Las ucronías históricas son simplemente eso, ucronías, pero si los dirigentes valencianos hubieran antepuesto la idea de un País Valenciano fuerte y cohesionado a la del proyecto nacionalista español impulsado desde Madrid, consistente en la desvertebración provincial y una autonomía administrativa sumisa al centralismo, es muy probable que la situación actual y las perspectivas de futuro de la sociedad valenciana no fueran tan adversas. En este sentido, la adhesión y el impulso de la identidad colectiva valenciana no son una simple cuestión cultural, sino un auténtico proyecto de progreso social y mejora de la calidad de vida, en todos los aspectos, para el conjunto de ciudadanos que habitan este trozo de planeta definido territorialmente durante la época bajomedieval. Sus antepasados ​​lo denominaron Reino de Valencia en el siglo XIII y comenzaron a sentirse valencianos a lo largo del XIV. Y dicha identidad, aunque transformada, ha llegado hasta nuestros días: todavía la mayoría de sus pobladores continúan considerándose valencianos. En la actualidad, no obstante, dicha conciencia no comportará de manera efectiva ningún beneficio colectivo, como los generó de manera muy notoria durante la edad media, si no se dota de un componente nacional y de país, acorde a los tiempos contemporáneos.
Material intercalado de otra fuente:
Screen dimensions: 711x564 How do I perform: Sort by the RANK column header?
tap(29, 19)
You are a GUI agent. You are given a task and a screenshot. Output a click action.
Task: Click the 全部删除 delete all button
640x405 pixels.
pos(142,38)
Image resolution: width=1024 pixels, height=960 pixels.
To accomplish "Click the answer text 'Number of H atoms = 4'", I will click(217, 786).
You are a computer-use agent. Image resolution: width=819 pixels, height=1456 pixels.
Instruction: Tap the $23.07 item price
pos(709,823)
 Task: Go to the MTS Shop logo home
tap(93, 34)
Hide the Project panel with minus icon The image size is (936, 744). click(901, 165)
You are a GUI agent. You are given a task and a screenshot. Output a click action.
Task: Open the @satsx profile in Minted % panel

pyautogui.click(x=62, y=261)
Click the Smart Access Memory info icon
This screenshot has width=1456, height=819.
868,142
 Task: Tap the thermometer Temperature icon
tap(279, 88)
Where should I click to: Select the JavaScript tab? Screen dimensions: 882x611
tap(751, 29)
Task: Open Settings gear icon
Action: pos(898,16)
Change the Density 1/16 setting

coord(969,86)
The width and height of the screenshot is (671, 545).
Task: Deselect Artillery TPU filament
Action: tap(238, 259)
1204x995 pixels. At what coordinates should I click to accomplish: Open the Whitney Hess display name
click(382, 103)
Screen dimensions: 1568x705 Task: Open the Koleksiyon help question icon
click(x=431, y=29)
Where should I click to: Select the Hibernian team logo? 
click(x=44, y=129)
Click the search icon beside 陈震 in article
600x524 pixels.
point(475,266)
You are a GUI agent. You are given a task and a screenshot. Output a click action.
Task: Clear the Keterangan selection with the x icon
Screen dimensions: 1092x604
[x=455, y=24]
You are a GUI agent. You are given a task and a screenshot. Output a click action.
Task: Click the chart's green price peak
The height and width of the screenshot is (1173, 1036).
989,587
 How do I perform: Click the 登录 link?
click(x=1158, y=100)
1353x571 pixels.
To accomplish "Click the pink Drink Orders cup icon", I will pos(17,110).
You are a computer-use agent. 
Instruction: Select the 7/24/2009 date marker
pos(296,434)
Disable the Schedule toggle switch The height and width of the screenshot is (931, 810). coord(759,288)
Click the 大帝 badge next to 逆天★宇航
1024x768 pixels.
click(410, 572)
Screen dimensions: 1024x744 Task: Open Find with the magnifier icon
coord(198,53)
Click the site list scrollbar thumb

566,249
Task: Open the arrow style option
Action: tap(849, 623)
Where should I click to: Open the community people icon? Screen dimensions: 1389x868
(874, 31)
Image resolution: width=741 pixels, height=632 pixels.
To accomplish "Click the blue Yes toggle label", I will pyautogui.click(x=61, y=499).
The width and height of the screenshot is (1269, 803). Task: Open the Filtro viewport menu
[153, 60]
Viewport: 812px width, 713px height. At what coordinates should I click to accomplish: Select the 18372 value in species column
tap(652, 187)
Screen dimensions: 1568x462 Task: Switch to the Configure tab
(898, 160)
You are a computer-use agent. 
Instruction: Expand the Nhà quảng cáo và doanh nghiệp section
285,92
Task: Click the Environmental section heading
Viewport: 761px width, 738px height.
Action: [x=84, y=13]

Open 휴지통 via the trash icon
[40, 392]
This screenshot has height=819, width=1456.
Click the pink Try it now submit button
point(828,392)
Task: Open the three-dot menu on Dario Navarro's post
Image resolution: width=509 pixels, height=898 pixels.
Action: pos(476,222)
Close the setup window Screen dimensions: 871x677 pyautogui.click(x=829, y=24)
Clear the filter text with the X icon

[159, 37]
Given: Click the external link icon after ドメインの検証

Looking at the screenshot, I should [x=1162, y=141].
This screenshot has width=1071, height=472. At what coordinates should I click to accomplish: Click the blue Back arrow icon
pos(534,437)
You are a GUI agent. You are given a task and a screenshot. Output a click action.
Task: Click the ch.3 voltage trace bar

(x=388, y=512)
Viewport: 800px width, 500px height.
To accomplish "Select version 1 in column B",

En las manos del conjunto de la ciudadanía valenciana está dar dicho paso. Y la historia juzgará, en un futuro, si aquel pueblo valenciano conformado en época medieval acabó por tomar en el siglo XXI las riendas de su propio destino.


Epíleg d'interpretació historicopolítica afegit a la traducció al castellà d'Els valencians, des de quan són valencians? El llibre sencer en valencià està disponible ací i en castellà ací (amb les notes i referències corresponents, que han sigut eliminades del present text).

3 comentaris:

Anònim ha dit...

Hola, una pregunta: teniu l'epíleg en valencià?
Moltes gràcies

Vent d Cabylia ha dit...

De moment no. En trobar un moment el traduiré i el publicaré ací mateix...

Anònim ha dit...

És un bon artícul al 90%, pero la vostra visió de lo que és el valencianisme “blaver” és tendenciosa. Per a ser honests, deuríeu de reconéixer que el valencianisme “blaver” és una reacció front a lo que considerem que és un intent de colonisació de l'identitat, llengua i cultura valenciana, per part de Catalunya. Açò és el mateix cas que la castellanisació que denuncia l'artícul, pero canviant els actors, Castella-Valéncia, per Catalunya-Valéncia. Fet este que queda manifestat fonamentalment pel no reconeiximent per part del catalanisme de la singularitat i independència de la llengua valenciana (i per contra, la seua inclusió com a dialecte del català), per la catalanisació sistemàtica de la llengua valenciana (en contes de la potenciació de les formes autòctones), i per l'aplicació sistemàtica del gentilici “català” a tot lo valencià. No existint raons històriques, ni filològiques, ni socials, per a fer-ho; o en tot cas, estar basades dites raons només que en hipòtesis, no en fets inqüestionables.

El valencianisme (blaverisme) naixqué com una reacció ad eixe intent de colonisació que hui en dia seguim patint, cada vegada en més intensitat. És per això que en el nomenat com “blaverisme” confluïxen des de nacionalistes valencians (estrictament valencianistes, no pancatalanistes); passant per regionalistes valencians (tampoc pancatalanistes); fins a valencians espanyolistes als quals els mou un sentiment reaccionari front al pancatalanisme. I tant gent de dretes com d'esquerres, encara que la presencia massiva d'espanyolistes fa que ad alguns els aparente ser un moviment només de dretes.

Vosatros tendenciosament només mencioneu als espanyolistes considerats “blavers”, com fa sempre el pancatalanisme, deixant-vos per mencionar a tots el nacionalistes i regionalistes valencians, que també s'oponen al pancatalanisme, i que utilisen com a llengua vehicular el valencià (en Normes d'El Puig), que se senten més valencians que espanyols, i que inclús aspiren o valoren positivament una independència (no pancatalanista) del Regne de Valéncia.